Jesus loves the little children, all the children of the world.
Red and yellow, black and white, they are precious in his sight.
Jesus loves the little children of the world.
This is the song I have been singing in my head most of the day. I began to sing it after thinking about the children growing up today. I feel sorry for them. Bombarded by so much information all the time. Such easy targets.
If you want to truly know the state of the world today -observe the children. What are they doing? How do they spend their time? How do they treat one another? How do they treat the Earth?
Children are reflections. They mirror everything. I see this in my own children, but as an educator and counselor I see it also in others’ children.

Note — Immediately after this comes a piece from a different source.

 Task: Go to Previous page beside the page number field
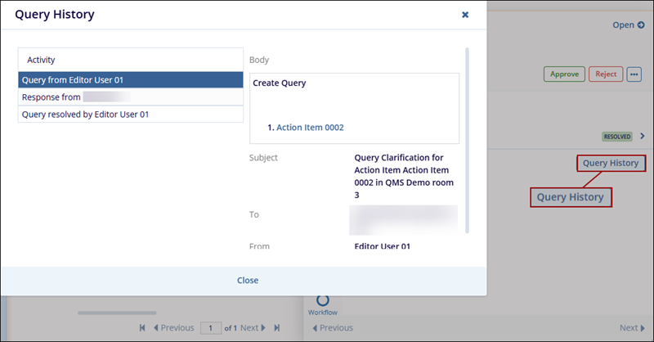tap(173, 328)
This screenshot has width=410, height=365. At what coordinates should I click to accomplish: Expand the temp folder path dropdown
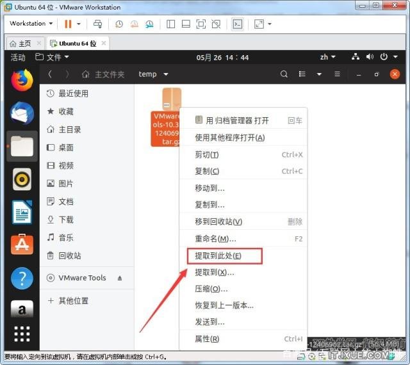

I have also been thinking about the ascension movement and its potential to affect the young, newly emerging “seekers”. I am so very happy that my awakening occurred before ascension had become “mainstreamed”, before people began openly talking and sharing their experiences. Yes, I felt alone and a bit “crazy” because I had few connections, but it forced me to rely upon my inner guidance rather than on the opinions and advice of others. This, for me, was crucial.
Had I awakened in my mid-twenties now I would have been a goner. No doubt in my mind. There is no way my fragile ego could have resisted. My four year journey through the dark night would have been doubled, maybe even tripled. I likely would have awakened sooner, too. That would have been worse!
Although I think it is great that people are less afraid to talk about their experiences, I see also the traps that lie in wait for the naive and unprepared.
I feel for the newly awakened. I pray they listen to their inner voice. I pray they are able to differentiate between their Higher Self and their Ego Self.
Sadly, I fear most will hear their Ego. They will hear what they want to hear. Just like I did. But because of the extent to which this spiritual awakening, this spiritual shift, is being spoken about, written about and shared globally, I sense an even larger hurdle is up and coming.
I see evidence of this all around me. I’m not pointing fingers. I’m just observing. I’m sad because I know the only way out is through. But worst of all is that they don’t even see it themselves.
I understand so much now about why I am so drawn to the little ones. We must protect them. We must teach them. We must prepare them.